## To do
Every line of the data that contains the string "panel" must be copied.

----- Extracted records

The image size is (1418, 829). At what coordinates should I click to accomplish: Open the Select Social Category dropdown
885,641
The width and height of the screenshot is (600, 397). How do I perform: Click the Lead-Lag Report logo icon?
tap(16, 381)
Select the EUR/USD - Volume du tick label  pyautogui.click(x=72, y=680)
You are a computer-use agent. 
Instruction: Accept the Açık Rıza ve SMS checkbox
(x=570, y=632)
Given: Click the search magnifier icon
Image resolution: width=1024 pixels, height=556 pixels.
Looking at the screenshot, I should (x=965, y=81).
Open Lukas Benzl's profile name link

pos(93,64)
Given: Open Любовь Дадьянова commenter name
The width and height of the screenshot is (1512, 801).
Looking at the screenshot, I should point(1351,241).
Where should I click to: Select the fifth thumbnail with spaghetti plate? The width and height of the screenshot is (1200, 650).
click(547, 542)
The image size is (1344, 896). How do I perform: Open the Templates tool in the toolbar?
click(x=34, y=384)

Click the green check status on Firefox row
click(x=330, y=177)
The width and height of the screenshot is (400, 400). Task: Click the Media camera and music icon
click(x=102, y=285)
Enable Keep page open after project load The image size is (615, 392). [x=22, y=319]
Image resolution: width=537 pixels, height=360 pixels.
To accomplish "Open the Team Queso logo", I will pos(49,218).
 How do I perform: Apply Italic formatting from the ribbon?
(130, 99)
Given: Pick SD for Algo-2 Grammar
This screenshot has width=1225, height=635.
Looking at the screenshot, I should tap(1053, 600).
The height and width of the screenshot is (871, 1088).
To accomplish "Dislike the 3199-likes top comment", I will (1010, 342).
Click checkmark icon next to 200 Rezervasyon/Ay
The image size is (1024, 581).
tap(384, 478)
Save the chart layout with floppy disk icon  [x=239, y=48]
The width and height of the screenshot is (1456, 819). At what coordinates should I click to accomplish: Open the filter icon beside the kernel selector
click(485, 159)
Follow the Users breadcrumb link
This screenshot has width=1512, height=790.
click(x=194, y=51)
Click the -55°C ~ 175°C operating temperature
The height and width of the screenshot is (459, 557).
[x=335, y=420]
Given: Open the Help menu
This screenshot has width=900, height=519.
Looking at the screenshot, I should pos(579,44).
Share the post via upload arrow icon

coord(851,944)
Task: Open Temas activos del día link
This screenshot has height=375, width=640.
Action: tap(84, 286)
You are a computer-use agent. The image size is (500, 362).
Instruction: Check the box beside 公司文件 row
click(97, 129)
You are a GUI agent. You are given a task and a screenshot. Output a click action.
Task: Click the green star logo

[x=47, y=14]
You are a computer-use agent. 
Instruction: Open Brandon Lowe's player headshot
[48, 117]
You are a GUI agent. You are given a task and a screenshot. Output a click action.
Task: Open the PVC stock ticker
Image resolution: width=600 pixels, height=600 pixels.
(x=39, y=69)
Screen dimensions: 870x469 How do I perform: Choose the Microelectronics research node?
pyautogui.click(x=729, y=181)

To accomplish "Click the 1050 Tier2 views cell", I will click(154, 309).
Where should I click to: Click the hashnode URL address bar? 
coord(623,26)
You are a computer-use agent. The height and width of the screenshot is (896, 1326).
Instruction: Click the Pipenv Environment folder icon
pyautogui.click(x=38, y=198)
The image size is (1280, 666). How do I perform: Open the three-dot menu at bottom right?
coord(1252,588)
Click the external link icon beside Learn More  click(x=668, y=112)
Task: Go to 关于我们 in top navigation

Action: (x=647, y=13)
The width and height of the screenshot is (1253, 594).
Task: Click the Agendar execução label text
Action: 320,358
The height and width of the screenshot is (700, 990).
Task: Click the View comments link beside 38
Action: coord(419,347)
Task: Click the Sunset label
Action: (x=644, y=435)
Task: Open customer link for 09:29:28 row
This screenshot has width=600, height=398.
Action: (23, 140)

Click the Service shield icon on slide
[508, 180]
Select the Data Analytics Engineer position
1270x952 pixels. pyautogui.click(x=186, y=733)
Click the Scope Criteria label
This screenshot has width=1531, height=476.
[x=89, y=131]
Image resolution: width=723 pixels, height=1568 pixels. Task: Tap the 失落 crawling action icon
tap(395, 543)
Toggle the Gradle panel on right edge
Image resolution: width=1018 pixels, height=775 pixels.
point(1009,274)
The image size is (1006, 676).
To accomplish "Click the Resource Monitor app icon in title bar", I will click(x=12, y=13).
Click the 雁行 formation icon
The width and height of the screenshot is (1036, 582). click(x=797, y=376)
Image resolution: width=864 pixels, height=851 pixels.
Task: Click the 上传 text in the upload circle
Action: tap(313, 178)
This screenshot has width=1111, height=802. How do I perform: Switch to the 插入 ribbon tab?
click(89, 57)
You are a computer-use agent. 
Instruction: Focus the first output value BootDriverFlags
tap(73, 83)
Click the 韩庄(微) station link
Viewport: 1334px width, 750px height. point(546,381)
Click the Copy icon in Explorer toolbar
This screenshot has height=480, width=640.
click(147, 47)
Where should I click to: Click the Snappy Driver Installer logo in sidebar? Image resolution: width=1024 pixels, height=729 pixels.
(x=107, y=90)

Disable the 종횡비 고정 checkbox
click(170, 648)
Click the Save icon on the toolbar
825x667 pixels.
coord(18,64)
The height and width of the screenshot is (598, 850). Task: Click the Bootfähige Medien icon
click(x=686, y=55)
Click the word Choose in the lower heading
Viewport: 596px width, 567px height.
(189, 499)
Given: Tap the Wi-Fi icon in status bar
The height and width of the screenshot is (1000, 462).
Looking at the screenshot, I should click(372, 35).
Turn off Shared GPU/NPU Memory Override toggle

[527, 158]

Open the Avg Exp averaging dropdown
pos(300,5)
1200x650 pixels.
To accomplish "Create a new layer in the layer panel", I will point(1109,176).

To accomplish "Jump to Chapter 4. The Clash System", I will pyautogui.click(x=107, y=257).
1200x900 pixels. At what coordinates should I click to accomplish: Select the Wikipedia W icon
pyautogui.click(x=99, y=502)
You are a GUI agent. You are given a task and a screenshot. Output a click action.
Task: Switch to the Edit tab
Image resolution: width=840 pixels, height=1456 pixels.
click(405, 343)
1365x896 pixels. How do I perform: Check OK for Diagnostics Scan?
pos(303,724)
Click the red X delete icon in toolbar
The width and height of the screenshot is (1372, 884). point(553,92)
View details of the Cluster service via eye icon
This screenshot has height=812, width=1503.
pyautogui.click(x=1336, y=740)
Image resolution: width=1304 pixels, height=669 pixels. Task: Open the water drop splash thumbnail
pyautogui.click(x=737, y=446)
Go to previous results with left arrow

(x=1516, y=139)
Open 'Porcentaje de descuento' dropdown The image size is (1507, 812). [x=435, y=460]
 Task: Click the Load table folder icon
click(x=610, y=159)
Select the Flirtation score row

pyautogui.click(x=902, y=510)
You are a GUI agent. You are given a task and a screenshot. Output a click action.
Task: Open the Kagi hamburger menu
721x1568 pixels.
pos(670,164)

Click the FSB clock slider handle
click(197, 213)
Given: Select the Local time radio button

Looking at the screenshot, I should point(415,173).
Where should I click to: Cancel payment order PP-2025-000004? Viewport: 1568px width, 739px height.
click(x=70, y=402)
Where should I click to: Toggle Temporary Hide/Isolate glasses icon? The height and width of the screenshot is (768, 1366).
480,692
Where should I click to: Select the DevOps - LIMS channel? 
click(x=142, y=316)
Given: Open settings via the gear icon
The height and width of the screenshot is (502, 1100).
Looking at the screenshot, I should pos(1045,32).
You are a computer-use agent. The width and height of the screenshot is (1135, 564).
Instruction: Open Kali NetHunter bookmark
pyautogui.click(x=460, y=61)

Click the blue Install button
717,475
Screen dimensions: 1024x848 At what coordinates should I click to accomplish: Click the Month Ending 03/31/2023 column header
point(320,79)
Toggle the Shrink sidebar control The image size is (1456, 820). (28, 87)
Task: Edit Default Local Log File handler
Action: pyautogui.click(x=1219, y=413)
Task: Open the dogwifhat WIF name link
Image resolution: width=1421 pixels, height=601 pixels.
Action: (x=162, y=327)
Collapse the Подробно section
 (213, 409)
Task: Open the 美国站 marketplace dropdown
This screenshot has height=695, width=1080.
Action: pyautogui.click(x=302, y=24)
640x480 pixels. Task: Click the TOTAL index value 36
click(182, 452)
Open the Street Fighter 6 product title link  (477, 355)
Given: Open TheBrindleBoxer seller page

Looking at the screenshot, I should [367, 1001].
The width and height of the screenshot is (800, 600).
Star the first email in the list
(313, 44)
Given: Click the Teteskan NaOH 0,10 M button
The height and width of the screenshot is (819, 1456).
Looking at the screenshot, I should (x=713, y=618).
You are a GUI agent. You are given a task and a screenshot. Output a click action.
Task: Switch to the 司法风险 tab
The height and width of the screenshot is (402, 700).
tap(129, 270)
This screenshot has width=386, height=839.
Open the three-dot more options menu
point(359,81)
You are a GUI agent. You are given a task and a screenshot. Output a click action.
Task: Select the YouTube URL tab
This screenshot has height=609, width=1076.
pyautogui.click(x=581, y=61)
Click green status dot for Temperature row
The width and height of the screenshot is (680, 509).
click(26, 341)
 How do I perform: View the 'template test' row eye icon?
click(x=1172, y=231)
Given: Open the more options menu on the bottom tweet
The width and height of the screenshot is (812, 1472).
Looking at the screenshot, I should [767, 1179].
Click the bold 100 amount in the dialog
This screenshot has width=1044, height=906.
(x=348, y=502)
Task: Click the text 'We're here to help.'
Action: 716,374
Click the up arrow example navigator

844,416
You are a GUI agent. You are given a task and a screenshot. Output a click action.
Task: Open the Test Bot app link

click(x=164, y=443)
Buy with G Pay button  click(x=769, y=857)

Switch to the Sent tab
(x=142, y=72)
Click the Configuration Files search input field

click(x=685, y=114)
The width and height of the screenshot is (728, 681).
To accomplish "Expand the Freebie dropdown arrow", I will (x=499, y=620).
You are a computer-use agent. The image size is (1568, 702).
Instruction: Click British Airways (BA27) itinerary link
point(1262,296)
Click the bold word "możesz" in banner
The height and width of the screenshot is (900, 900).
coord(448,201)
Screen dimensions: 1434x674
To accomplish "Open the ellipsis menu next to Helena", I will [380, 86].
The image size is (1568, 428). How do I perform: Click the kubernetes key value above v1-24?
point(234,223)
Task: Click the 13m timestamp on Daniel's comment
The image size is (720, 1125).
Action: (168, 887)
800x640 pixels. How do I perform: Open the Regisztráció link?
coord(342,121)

----------

## Result for this task
Toggle the Gradle panel on right edge
To accomplish "Create a new layer in the layer panel", I will point(1109,176).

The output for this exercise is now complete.